Strong democracy vs. Strongman democracy in Mexico

Events have heated up considerably in Mexico concerning the disputed presidential election. Last week, the Federal Election Tribunal ruled that there had been little evidence of fraud in the election as claimed by Andres Manuel Lopez Obrador (AMLO). This clears the way for the Tribunal to declare Calderon the president elect, probably later this week. AMLO has already said he considers the possbile Calderon admistration to be illegitimate and is calling for a grassroots gathering on September 16 (Mexican Independence Day) in Mexico City. Many are worried that AMLO is going to declare a "government-in-exile" that could destabilize the country.
Mexican intellectual Enrique Krauze lays out the worry that Mexico's fragile democracy is under threat . His position is very similar to the idea that Victor and I explored in our podcast on democracy in the Americas in July. Krauze points out that Mexico has only had a tradition and practice of democratic rule for less 25 years in its hundreds of years as a society. He worries that putting too much pressure on it will cause it to collapse and bring about the Latin American tradition of caudillo, or strongman, government. The aspect that Krauze does not consider, which was brought up in our podcast, is that the destabilizing pressure on Mexican democracy is not coming from the grassroots, but from neo liberal economic policies that fuel globalization. Calderon represents many of the corporations and businesses that benefit from trade agreements, such as NAFTA, and is likely to continue this form of economic development. AMLO's support comes mostly from the poorer classes and among indigenous groups in the south. Journalist John Ross anticipates a class war to brew now with the Tribunal's decision .

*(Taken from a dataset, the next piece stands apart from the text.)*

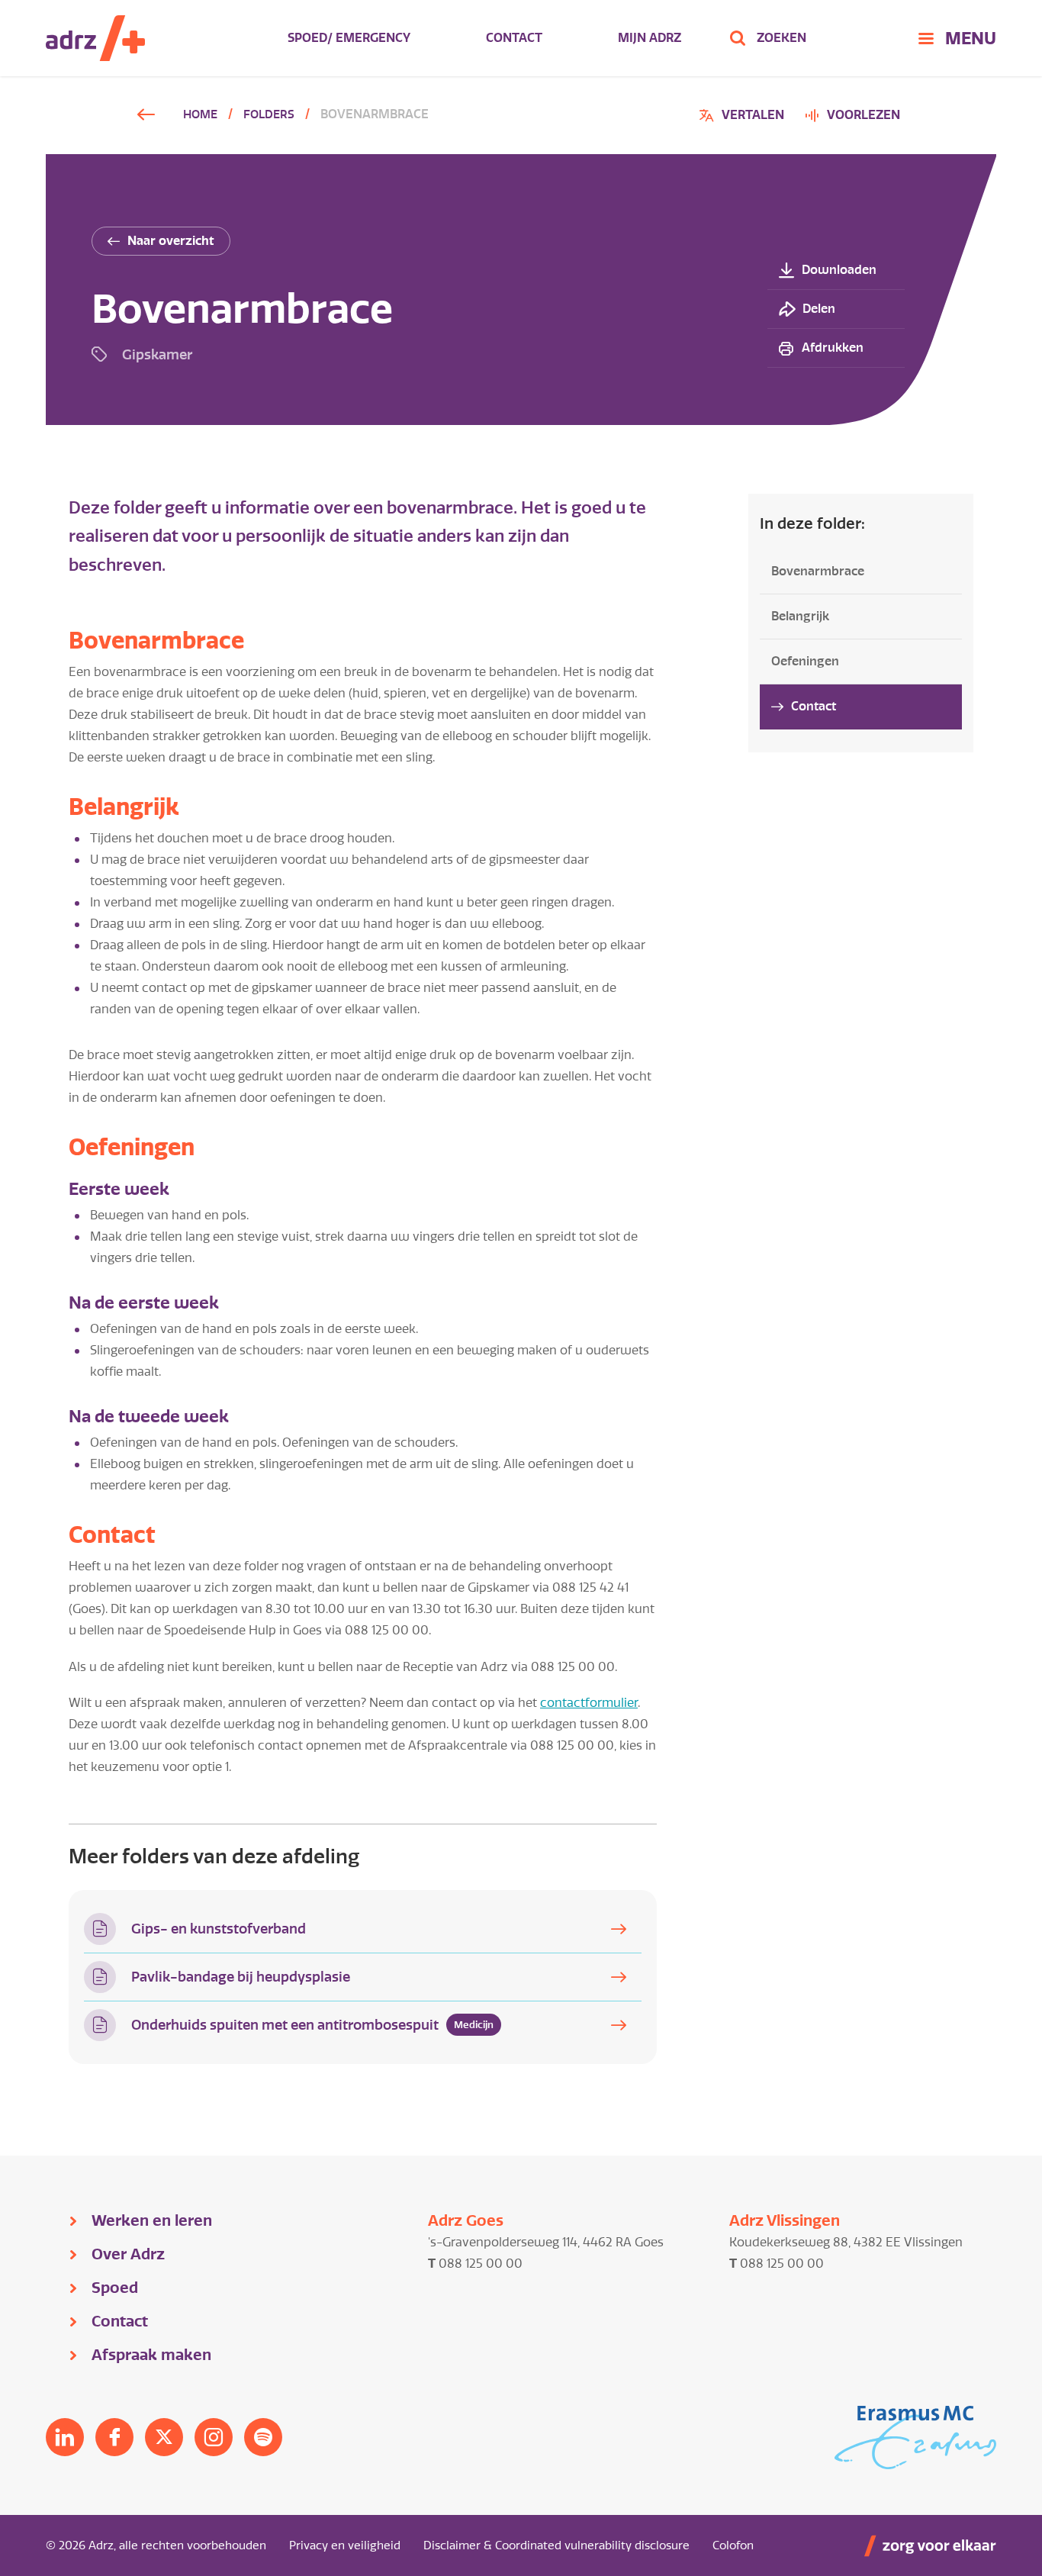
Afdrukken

Finally, a piece that suggests that the strength of democracy is something we need continually to uphold and nurture. There is a long tradition in the United States, going back to some of the founders, such as John Jay, and up to the present day in figures such as Richard Nixon, that distrusts the ability of common, ordinary people to have a say in democratic decision making processes. Has the war on terror created rules, procedures, expectations, and institutions that further this strongman view of government and eclipse strong democracy by the people? Perhaps the struggles in the streets of Mexico City are not really all that different from the struggles that are taking place in the United States in trying to define the meaning of democracy for the twenty-first century.